Back at Ealdham, the revolution is happening — just. In the immediate aftermath of the changes, one parent sent her child to school with a lunch box containing three Mars bars, two packets of crisps and a fizzy drink.
“I spoke to the mother,” says Castle. “He’s still eating packed lunches, but recently I saw he’d brought in a pasta salad. That’s progress.
“It has been a huge task. We still throw away most of the fish pie, but the sausages go down well — and they’ve got proper meat in them now. The real ray of hope is that the four-year-olds have accepted the new menus with far fewer problems.”
And the chip van at the gates of Thomas Tallis? It has gone, perhaps to plunder a seam of gold elsewhere as children in neighbouring boroughs are forced — cold turkey — off chips.
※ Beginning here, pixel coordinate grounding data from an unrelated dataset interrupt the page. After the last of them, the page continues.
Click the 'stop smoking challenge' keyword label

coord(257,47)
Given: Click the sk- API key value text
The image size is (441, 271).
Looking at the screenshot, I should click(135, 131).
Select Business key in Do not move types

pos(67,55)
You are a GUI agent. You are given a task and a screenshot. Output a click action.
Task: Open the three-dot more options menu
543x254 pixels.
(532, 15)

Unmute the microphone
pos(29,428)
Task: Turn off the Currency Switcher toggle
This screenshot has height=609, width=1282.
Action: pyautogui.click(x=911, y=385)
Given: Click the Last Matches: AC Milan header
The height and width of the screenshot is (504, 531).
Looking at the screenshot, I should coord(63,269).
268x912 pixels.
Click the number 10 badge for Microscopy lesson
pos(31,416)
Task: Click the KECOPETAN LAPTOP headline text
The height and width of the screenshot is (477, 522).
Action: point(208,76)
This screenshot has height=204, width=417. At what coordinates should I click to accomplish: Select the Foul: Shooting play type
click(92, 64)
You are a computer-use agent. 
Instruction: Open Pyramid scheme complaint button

A TALE OF TWO DINNER MENUS
Greenwich council spent £628,850 bringing in the new Jamie Oliver style recipes last year. Eighty one out of 88 schools in the area now no longer use packaged foods. The council has reported a modest 3% increase overall in the number of children eating school meals.
In some local schools the take-up among children has plummeted by as much as 24% as parents prepare packed lunches, often full of familiar junk foods.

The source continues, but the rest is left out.